Posted by Tania Kindersley.
Those of you who have ever read Don't Tell Alfred by Nancy Mitford will remember the great scene when the Radletts came to visit Fanny in her small house in Oxford. They did what she called exclaiming. Everything was of the most wondrous, in their eyes. They loved the little room, the Fuller's cake, the plain curtains.
I have been madly attempting to wrangle some order from the shaming muddle of my domestic arrangements, all week, in anticipation of my guests. I need not have worried. Here is what the two smallest visitors (aged five and seven) said:
We love your dogs.
We missed your dogs.
Can we borrow your dogs?
Can the dogs sleep in the bed with us?
We love the pictures on your walls.
Oh, oh, is that a picture of Daddy? That's Daddy.

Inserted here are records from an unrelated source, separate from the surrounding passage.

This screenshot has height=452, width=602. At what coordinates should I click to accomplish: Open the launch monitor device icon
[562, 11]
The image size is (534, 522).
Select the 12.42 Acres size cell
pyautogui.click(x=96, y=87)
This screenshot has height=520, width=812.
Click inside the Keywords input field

I want to sleep in that bed. That's my favourite bed.
We like stroking the dogs' ears, because they are so soft.
I hear all this and I think:
What on earth was I ever worrying about?
Once the children went to bed, the grown-ups ate lamb medallions with red wine and quince sauce, drank 2005 claret, and laughed and laughed. Sometimes I do wonder about all the things I fret over, and wonder what is the point. Still, it is important that the visitors have water by the bed, flowers to look at, a pretty tin filled with sweet and savoury biscuits, in case they should awake, starving, in the middle of the night, twenty-three copies of old Vanity Fairs, and a discrete selection of diverting reading. I give a lot of thought to the books I put on their bedside tables.
But really, all that matters is that they are old friends, and I have known their babies since they were born.

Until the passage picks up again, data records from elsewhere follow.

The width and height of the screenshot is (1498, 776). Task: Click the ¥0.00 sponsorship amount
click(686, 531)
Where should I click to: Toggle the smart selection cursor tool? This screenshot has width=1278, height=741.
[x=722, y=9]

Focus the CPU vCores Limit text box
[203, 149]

Here is the house, at its most respectable:
And here is the lovely younger niece, who came to help me arrange everything at the last minute, when I was starting to panic:
It's late now, and my brain is a little fogged, from all that organising, but I do start to think that, in the end, it is all about family: both the one you are born into, and the ones you adopt and choose. It's about the small people you have known forever, and watched grow up, who rush into your still slightly muddly house and say: please, please, can the dogs sleep on our bed? It's obviously also about dark matter, and geo-politics, and the unmapped parts of the brain, but sometimes that sweet, touching stuff is what keep your heart beating. I hate to say it, because it sounds like a bumper sticker or a Hallmark card, but it really is about the Love.